_Selected text:_
____

If Sweeney and Hoffa truly wanted this war to end they would shut this country down until both houses of congress cut off funding for this dirty war. Continuing to spend another dime on this war makes about as much sense as me walking out my door down to the shore of Lake of the Woods and tossing my wallet out into the murky, mercury contaminated water the result of draining the Big Bog to mine peat and iron ore… at least me doing that wouldn’t be killing people.

The time has come for the peace movement and peace activists to get serious.

There are only two ways this war is going to end: when the U.S. gets run out of Iraq; or, when the American people take decisive action to halt business as usual. Chances are, given the bestial nature of this government and this rotten capitalist system, it is going to take both.

Workers at the St. Paul Ford Twin Cities Assembly Plant circulated a letter: Workers for Peace. This is a good initiative to build on. Read it below.

The time has come for working people to flex their muscle to put an end to this dirty oil war.

Pelosi should be told: Cut off funding for this dirty war in Iraq by Election Day or we aren’t voting and we aren’t going to work--- simple as that.

Working people pay and suffer the brunt of this war. We are paying for it every time we fill our gas tanks; working people die while plants close and workers lose their jobs as millions can no longer get the health care. Why is it so hard to understand that every bomb dropped and every bullet fired in Iraq destroys us in the process? Every dime spent on this senseless war should be going into things like health care and keeping people working.

The time has come for working people to step to the front of this anti-war movement and say:

Enough!

The time has come for working people to initiate rank and file organizations and activities based upon the initiatives of “Workers for Peace;” building upon this effort will enable Pelosi and Harry Reid to get the message: Cut off funding for the war by Election Day--- or, we are not going to the polls.


This is an ultimatum peace activists should not be shy about delivering to Democrats or Republicans… after all, they are supposed to be working for us… and WE want an end to this war NOW!

Everyone knows the two party system is a fiasco, a farce and a hoax… as far as working people are concerned it is a complete failure like the capitalist system which has spawned it…. the time has come to end the charade... instead of wasting our time talking about if we should support Clinton, Obama, or Edwards, we should be exploring alternatives to the two party trap set for us by big-business.

____

Entries from a dataset
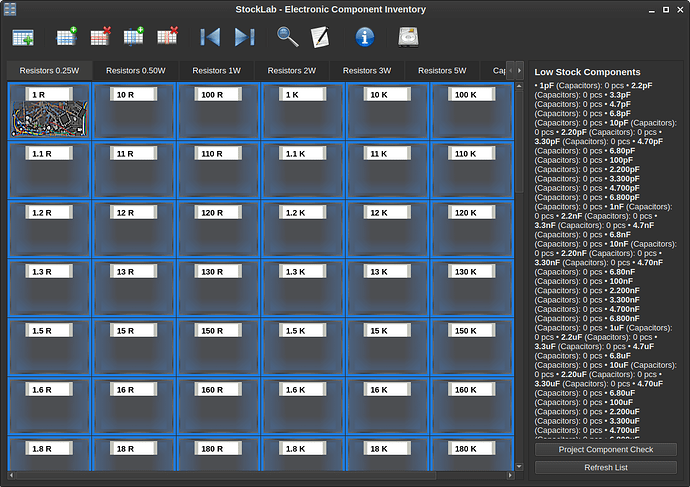690x487 pixels.
Task: Show the blue info icon dialog
Action: [365, 38]
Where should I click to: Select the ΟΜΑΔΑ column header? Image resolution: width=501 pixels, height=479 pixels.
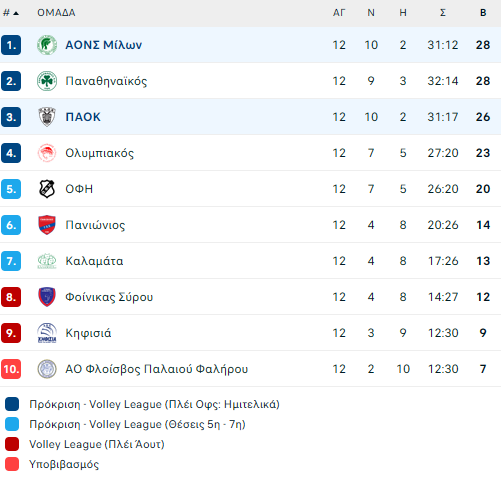tap(56, 13)
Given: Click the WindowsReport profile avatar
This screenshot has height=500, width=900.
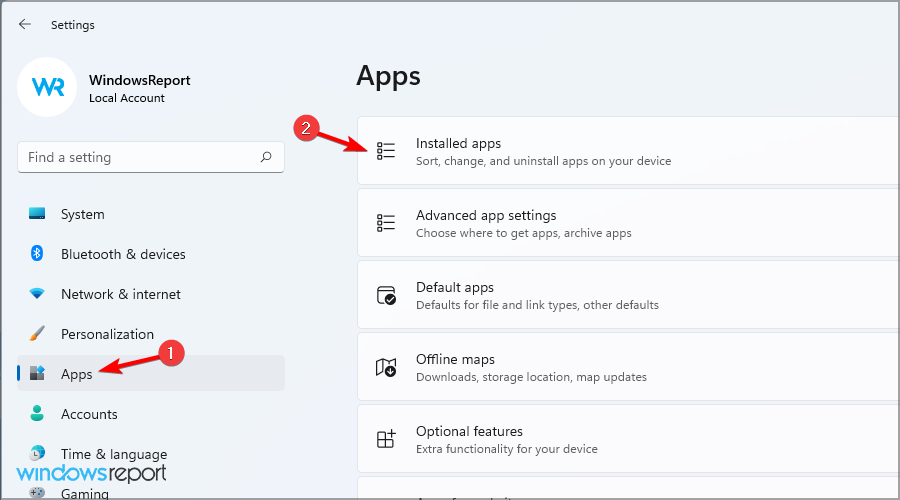Looking at the screenshot, I should 48,87.
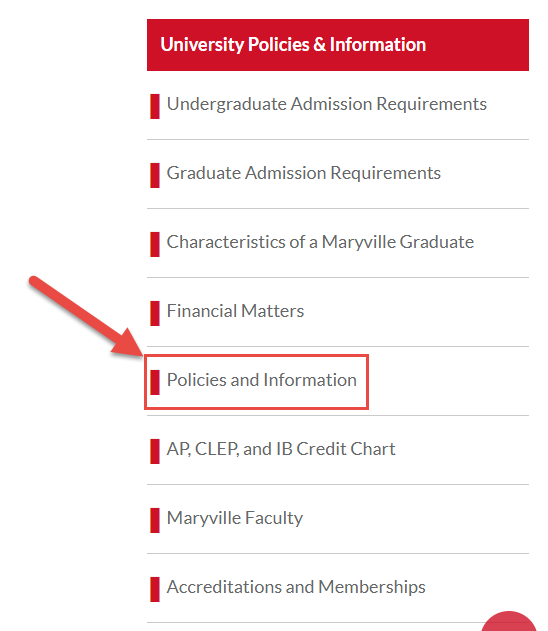The height and width of the screenshot is (631, 548).
Task: Select the highlighted Policies and Information link
Action: (x=262, y=380)
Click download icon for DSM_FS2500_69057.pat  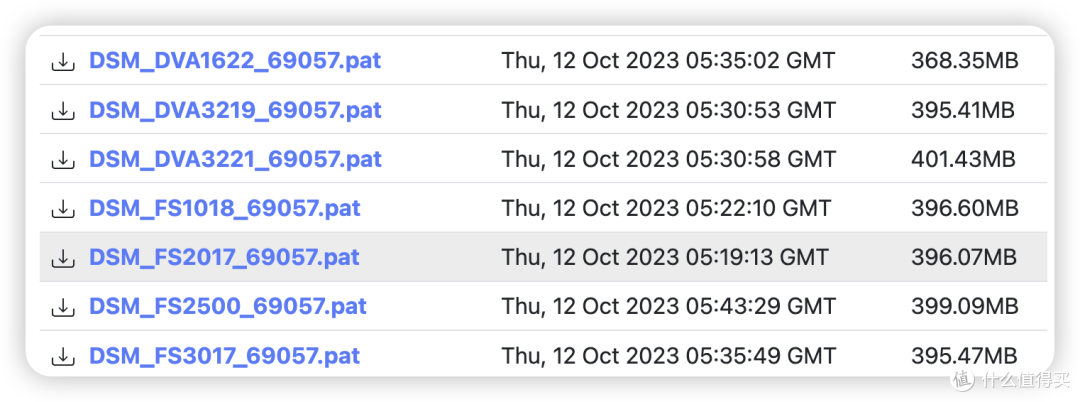click(63, 307)
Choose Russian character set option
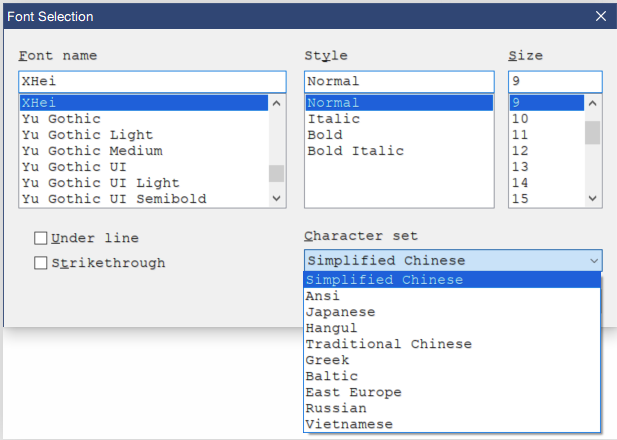The height and width of the screenshot is (440, 617). click(337, 408)
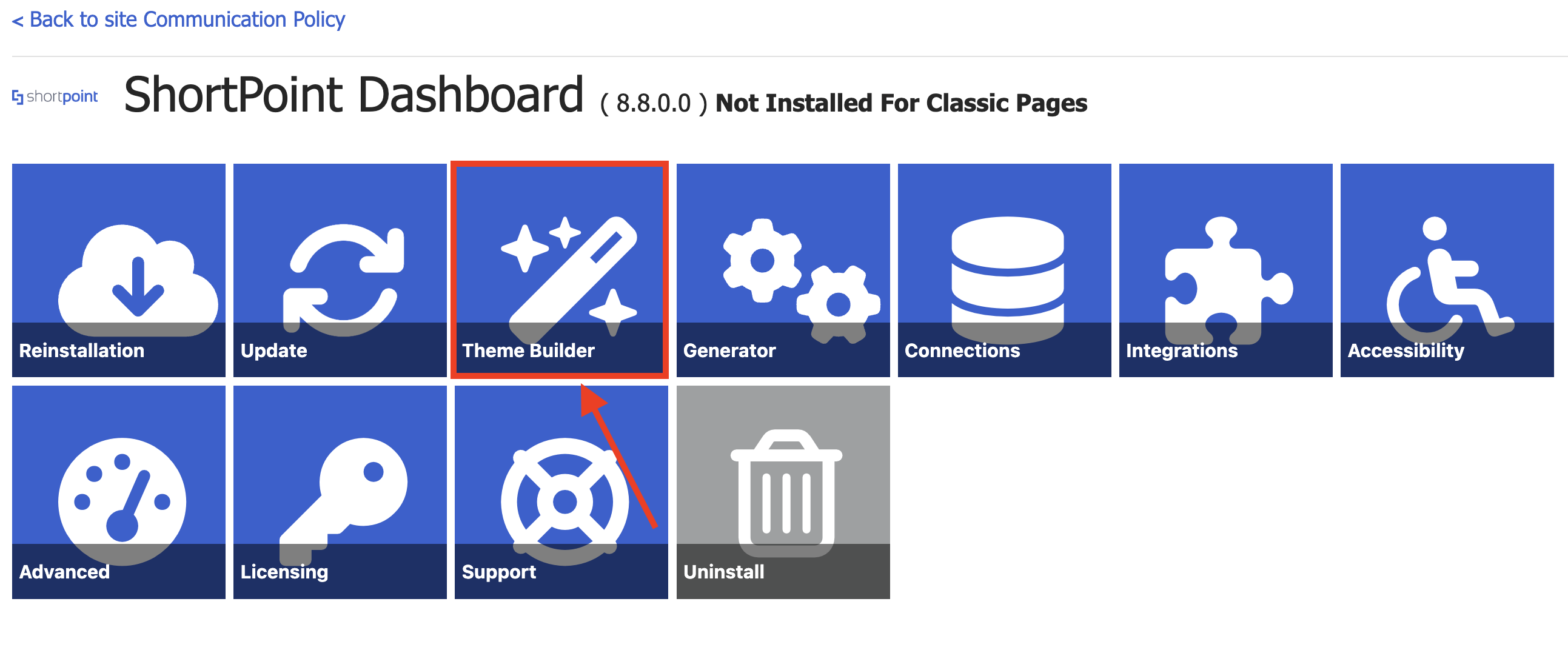Launch the Generator settings tool
1568x650 pixels.
coord(782,268)
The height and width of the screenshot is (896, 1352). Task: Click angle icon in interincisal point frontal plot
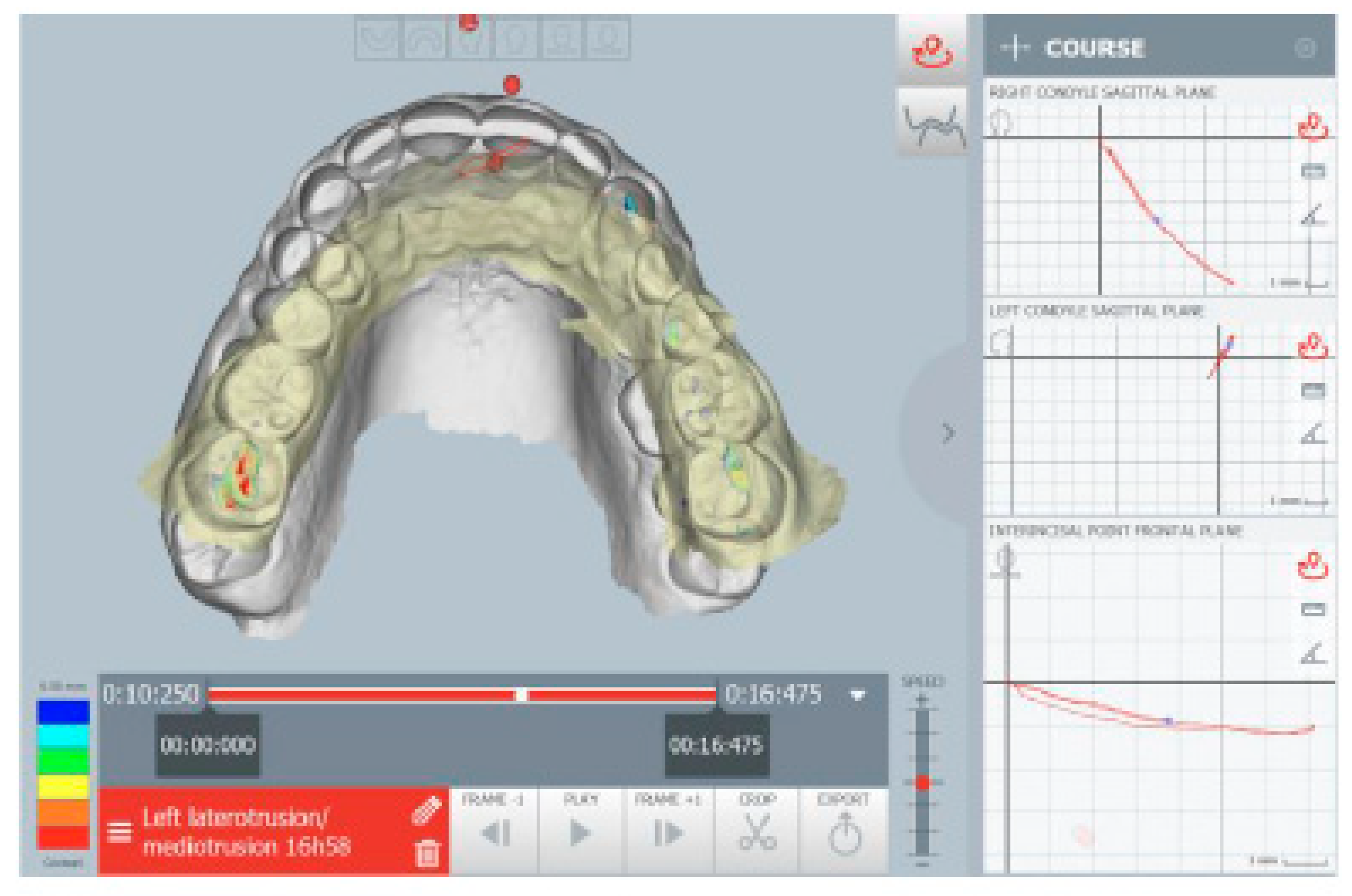(1312, 654)
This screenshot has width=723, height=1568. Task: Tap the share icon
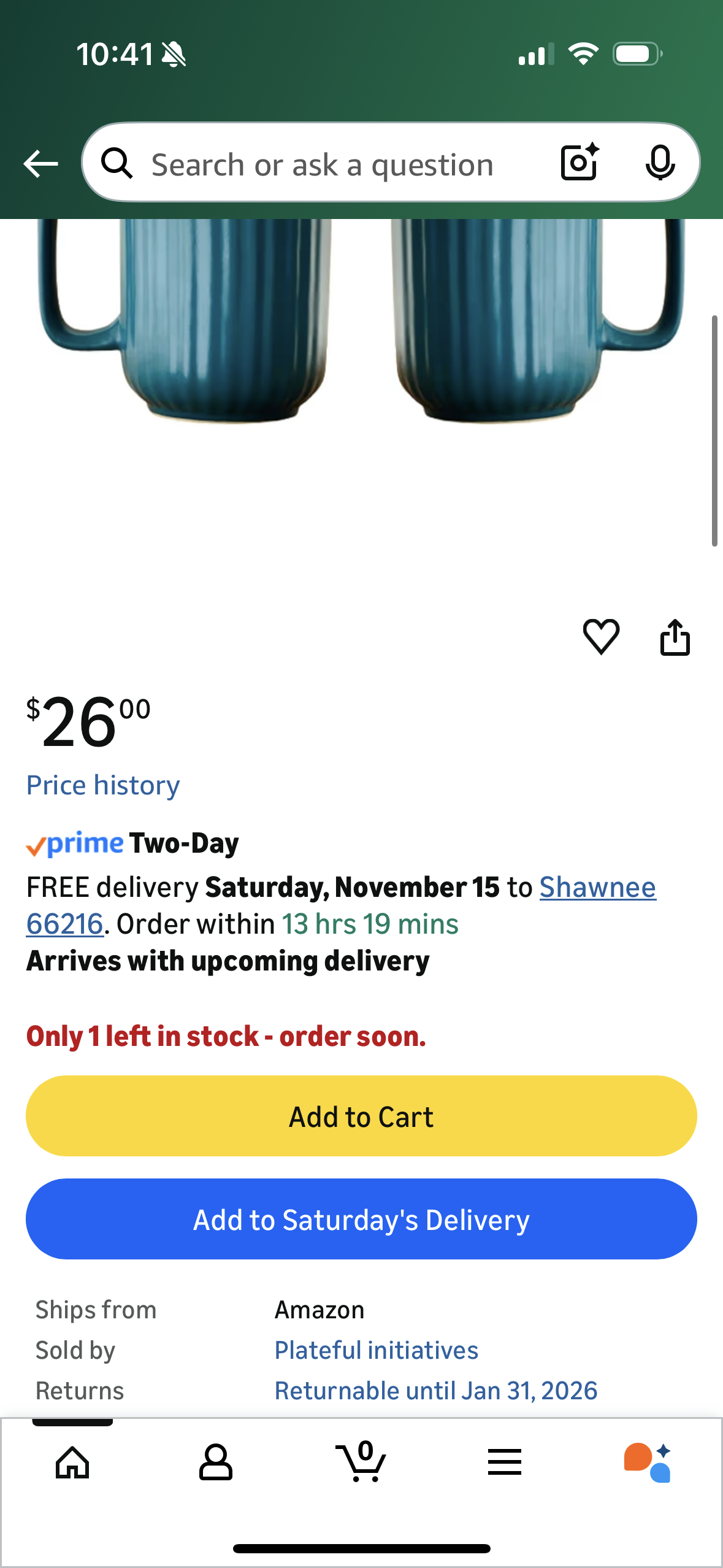click(x=675, y=637)
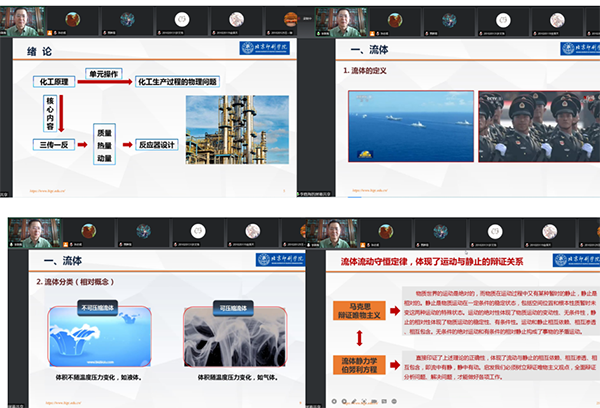Select the 化工原理 box
The image size is (600, 408).
point(57,81)
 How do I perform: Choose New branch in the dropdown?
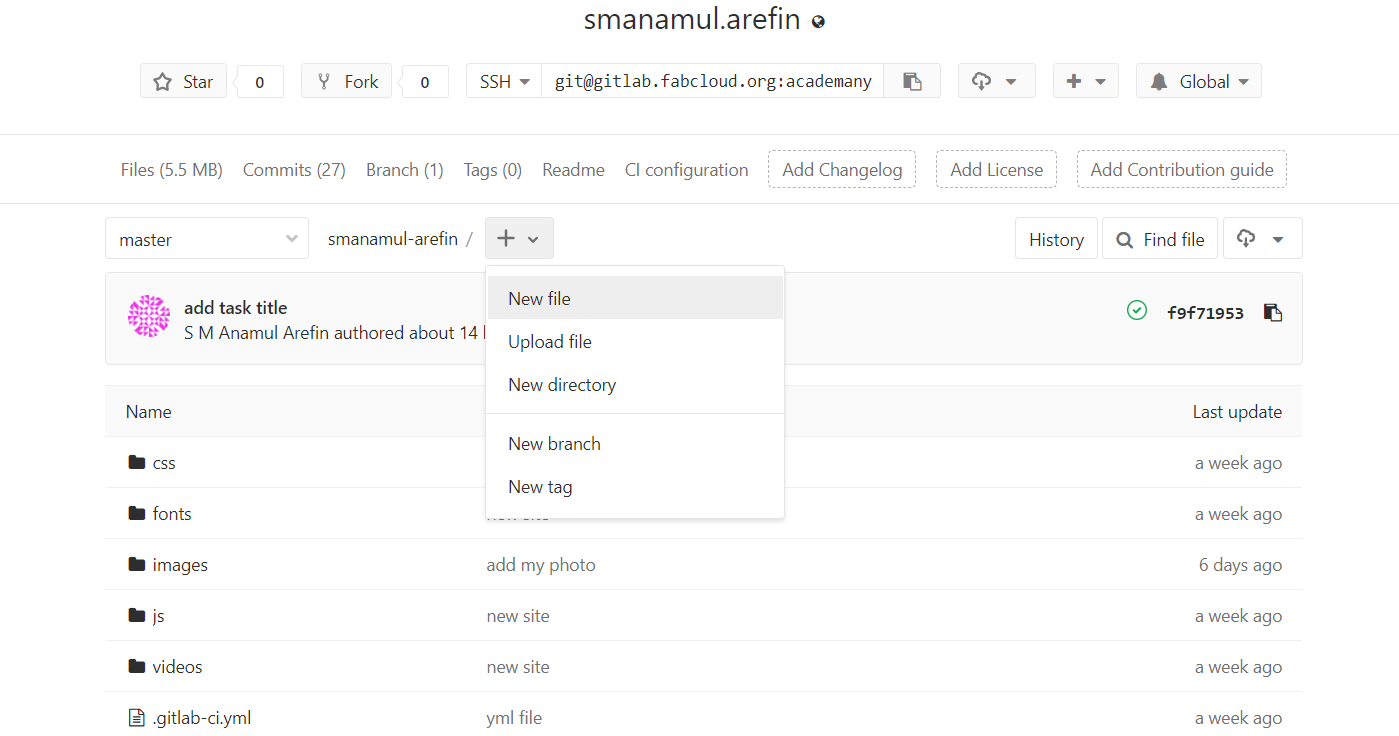[554, 444]
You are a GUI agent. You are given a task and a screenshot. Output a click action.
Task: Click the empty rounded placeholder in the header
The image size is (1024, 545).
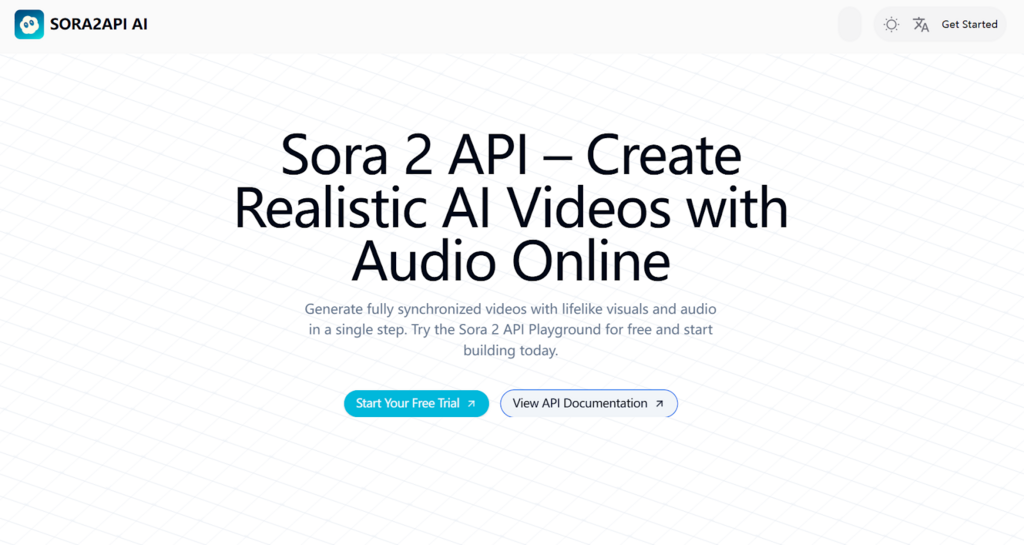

____

_Set exercise 1:_
In the anti-war text, where did workers circulate the letter called "Workers for Peace"?
_Set exercise 2:_
Copy out the listing word for word, starting at the line that contains "How do I perform: Choose" and ending at the last line of the listing, with both ends included. Leave the pictures out.
The text and the listing have no connection to each other.

_Written reply 1:_
At the St. Paul Ford Twin Cities Assembly Plant.

_Written reply 2:_
 How do I perform: Choose New branch in the dropdown?
[554, 444]
You are a GUI agent. You are given a task and a screenshot. Output a click action.
Task: Click the empty rounded placeholder in the header
The image size is (1024, 545).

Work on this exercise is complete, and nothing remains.